I'm not certain I'd like that piece, myself (if I were looking at it from the standpoint of someone who regularly tries to make money on these things,) as once you've submitted it, what's to stop Tipping Point (or whomever) from doing their own research on it, releasing it themselves, or coding things into their products as an 'advance knowledge' release, to give them heads up over other protection vendors.

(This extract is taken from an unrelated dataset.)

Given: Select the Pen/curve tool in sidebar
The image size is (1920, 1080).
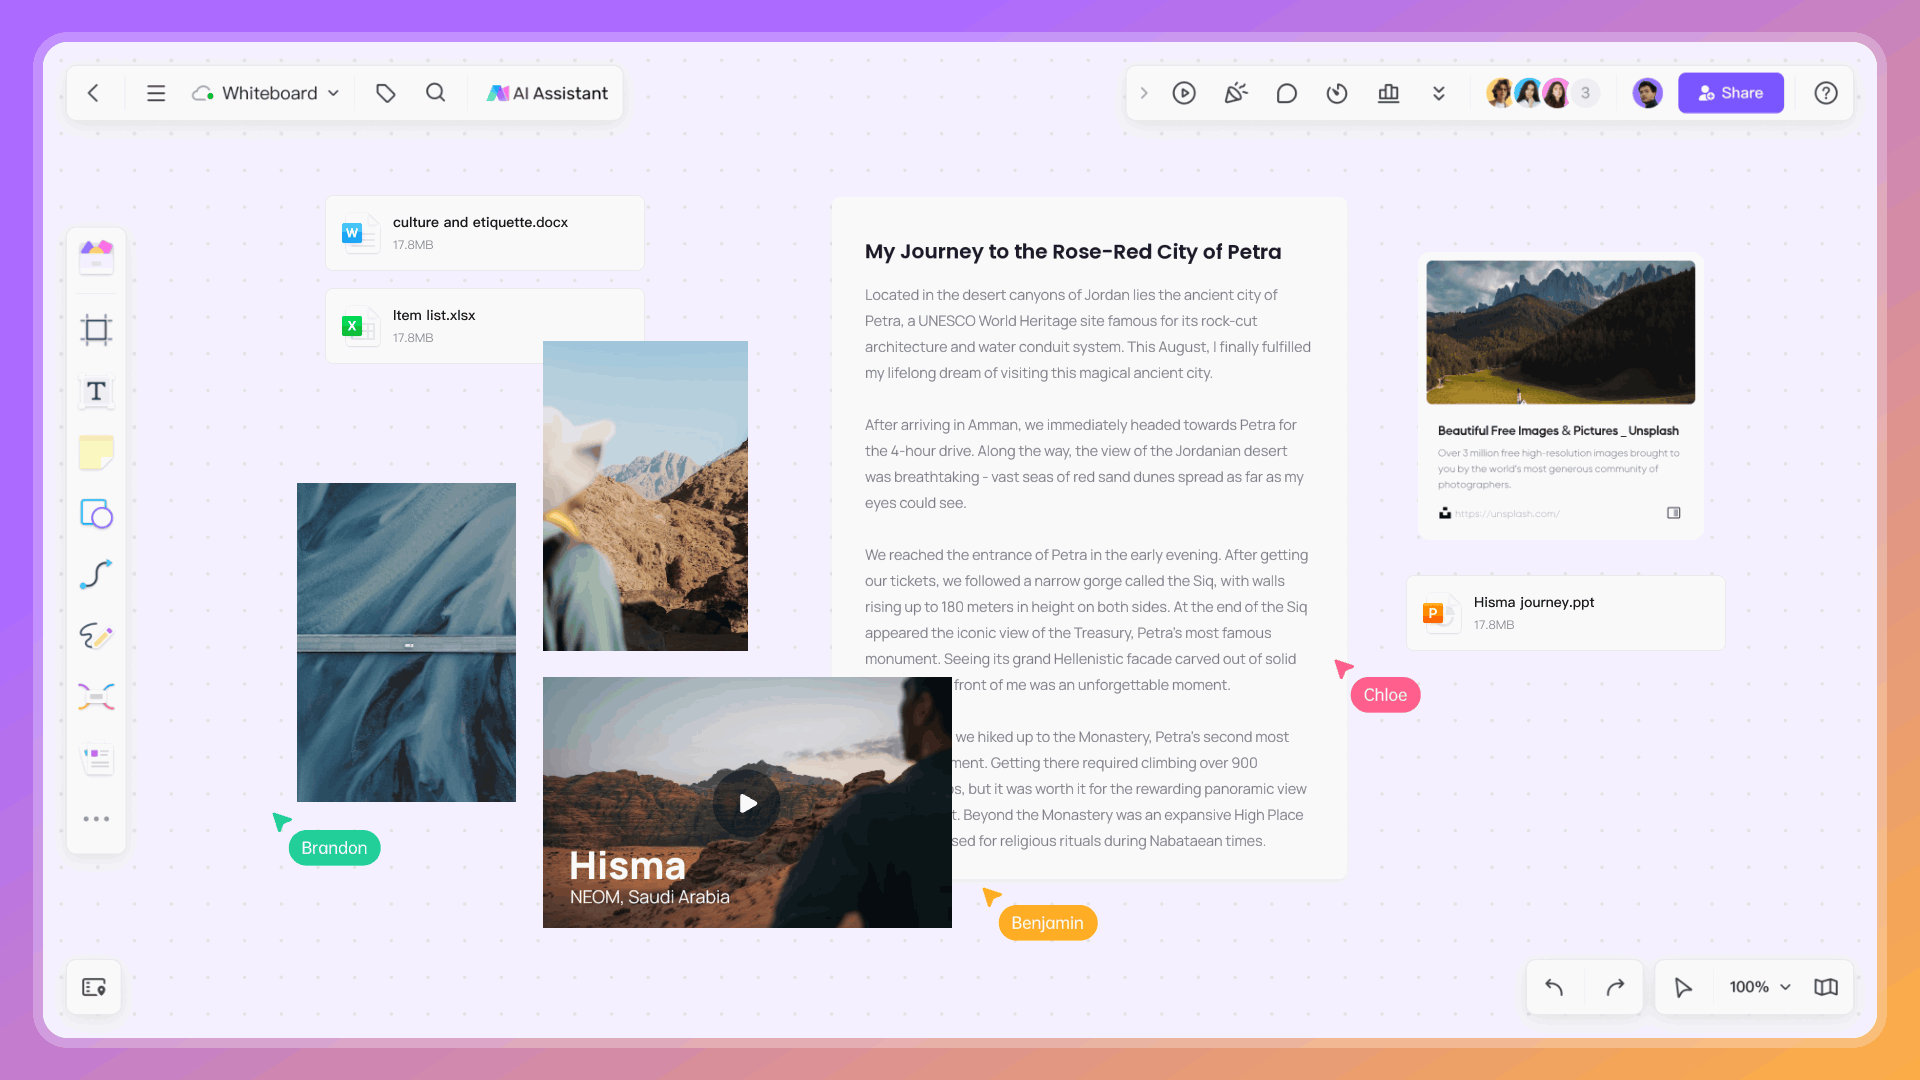Looking at the screenshot, I should coord(98,574).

Note, from Tipping Point's perspective, I COMPLETELY understand it, and as a security professional, in general, I don't have a problem with it, per se. I'm not personally in any position where I want or need to monetarily gain from finding holes in outside code. That doesn't mean that I wouldn't accept compensation if I find a new hole during a pentest - just that I wouldn't go looking through code for the sake of doing it, to make a profit, as other companies or individuals do. But that's just me, and if it's what you're best at, more power to you, because you are using your talents to make the world a better place, in your own way.
Note - There's a fine line, in this world, between those who profit from others' mistakes, and those who profit for the greater benefit of others... (While this falls into both categories, it becomes, to me, 'Which perspective or side are you acting from, when you submit the 0day?') This is one of those very gray areas (not black and white) in the security world. If you're doing it for good reasons, and making money while you're at it, that's great! If you view it as trying to draw attention to xyz company's code, and really make them look bad (while still making money,) then to me, you're not being ethical. Ethical, in my world, isn't intentionally making another vendor or developer look bad, but rather, working to help them, and their customers, to be more secure and trustworthy. So programs like this one, when utilized properly, in an effort to benefit all, are, IMHO, good ones.
I only know that, for me in general, I have better use of my own time, NOT digging through code all day looking for issues, when I can be more valuable in educating customers, coworkers, the community at large, and others in all aspects of security, not JUST code.